Declining Hospital Readmissions in South Dakota
May 27, 2014 11:06PM
● By MED Magazine
Healthcare providers across South Dakota have been creating programs to help reduce avoidable hospital readmissions. A readmission occurs when a patient who was recently discharged from a hospital needs to be admitted to a hospital again, generally within 30 days.
At the national level, readmissions impact nearly 1 in 5 Medicare patients. These readmissions disrupt patient lives and are costly to both the patient and the hospital. Readmission performance is now publicly reported on Medicare’s Hospital Compare website, and the Centers for Medicare & Medicaid Services (CMS) created the Readmission Reduction Program, which financially penalizes hospitals with higher rates
Great strides in reducing readmissions have been made in South Dakota over the last few years.

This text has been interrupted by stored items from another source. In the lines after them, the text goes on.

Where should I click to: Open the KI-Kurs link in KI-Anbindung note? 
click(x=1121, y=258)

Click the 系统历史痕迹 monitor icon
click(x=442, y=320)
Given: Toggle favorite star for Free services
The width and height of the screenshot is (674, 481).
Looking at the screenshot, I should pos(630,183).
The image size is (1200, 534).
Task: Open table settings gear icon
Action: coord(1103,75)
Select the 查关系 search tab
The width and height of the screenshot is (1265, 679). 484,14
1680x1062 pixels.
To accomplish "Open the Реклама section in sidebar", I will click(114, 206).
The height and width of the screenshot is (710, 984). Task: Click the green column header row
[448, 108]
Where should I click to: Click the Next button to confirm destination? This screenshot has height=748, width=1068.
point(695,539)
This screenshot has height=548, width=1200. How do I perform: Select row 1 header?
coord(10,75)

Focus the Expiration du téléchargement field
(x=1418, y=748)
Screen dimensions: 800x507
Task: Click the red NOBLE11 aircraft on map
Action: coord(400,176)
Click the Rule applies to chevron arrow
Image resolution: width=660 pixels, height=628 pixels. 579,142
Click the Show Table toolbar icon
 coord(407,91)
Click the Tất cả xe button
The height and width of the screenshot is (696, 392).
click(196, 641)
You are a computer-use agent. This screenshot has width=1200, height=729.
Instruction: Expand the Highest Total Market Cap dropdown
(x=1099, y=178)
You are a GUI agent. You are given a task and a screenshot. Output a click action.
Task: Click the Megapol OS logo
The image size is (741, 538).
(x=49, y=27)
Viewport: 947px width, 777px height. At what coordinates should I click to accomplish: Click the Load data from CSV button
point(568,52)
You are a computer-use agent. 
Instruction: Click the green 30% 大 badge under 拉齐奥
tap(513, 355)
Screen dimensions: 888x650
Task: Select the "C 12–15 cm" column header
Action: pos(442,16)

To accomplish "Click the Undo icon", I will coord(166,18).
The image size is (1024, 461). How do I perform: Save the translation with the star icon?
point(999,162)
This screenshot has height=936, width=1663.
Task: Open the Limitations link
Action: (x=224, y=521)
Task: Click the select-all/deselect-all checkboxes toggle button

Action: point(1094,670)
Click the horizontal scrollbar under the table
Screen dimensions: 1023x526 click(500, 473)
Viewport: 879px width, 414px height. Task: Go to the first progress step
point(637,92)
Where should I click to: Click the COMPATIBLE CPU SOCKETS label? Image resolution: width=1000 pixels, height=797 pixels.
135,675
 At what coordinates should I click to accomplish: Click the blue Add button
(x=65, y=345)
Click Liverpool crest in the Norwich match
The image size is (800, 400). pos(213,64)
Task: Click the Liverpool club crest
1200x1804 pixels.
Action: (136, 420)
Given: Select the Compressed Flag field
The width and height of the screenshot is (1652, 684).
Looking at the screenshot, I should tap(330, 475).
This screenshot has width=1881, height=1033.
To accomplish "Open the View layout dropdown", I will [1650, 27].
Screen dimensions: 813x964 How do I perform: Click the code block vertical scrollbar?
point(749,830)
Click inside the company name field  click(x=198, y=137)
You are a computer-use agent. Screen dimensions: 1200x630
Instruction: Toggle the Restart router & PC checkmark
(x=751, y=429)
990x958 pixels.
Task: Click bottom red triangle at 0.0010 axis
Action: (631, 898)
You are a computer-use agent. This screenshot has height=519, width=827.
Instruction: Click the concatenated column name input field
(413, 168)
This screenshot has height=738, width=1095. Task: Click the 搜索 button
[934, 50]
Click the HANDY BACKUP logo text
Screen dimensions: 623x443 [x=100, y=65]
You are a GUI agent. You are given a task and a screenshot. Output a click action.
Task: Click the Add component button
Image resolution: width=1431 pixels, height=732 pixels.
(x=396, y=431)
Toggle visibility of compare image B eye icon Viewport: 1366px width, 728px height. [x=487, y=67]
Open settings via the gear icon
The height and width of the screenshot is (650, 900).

This graph, calculated from Medicare claims data, demonstrates the improvement in readmission rates:
For the one-year period ending June 30, 2013, there were 31,967 Medicare inpatient hospital discharges in South Dakota and 4,544 people were readmitted to the hospital again within 30 days, for a readmission rate of 14.2%. For comparison, the national rate of readmission was 18.3% for Medicare patients. Despite the fact that South Dakota already readmits fewer people than the rest of the nation, steady improvement has been made over the last few years, as evidenced by the decline in readmission rates. Because healthcare providers have improved readmission rates, 1,156 fewer Medicare beneficiaries are being readmitted to the hospital each year in South Dakota, as compared to a few years ago.
So the natural question is, what is working so well? With healthcare quality improvement, there are
usually multiple factors that drive change. There are many local efforts that have likely contributed to the improvement in readmissions, including:
- Healthcare systems and providers are implementing best practices such as post-discharge follow up phone calls to patients, medication reconciliation strategies, home visits when needed, and many other local unique interventions.
- South Dakota Foundation for Medical Care (SDFMC) has been bringing hospitals, skilled nursing facilities, home health agencies, physician offices, assisted living facilities, and other community members together in care transitions coalitions across the state. These coalitions have improved provider communication across the healthcare spectrum, identified the cause of local readmissions, and implemented interventions accordingly. In addition, SDFMC shared quarterly data to monitor progress and identify areas for improvement both statewide and locally.
- Hospital engagement networks have been providing support, resources, and educational opportunities to hospitals looking to improve.
- Sharing lessons learned between communities has enhanced statewide success.
Ryan Sailor is the Vice President of the South Dakota Foundation for Medical Care (SDFMC), the Medicare Quality Improvement Organization for the state.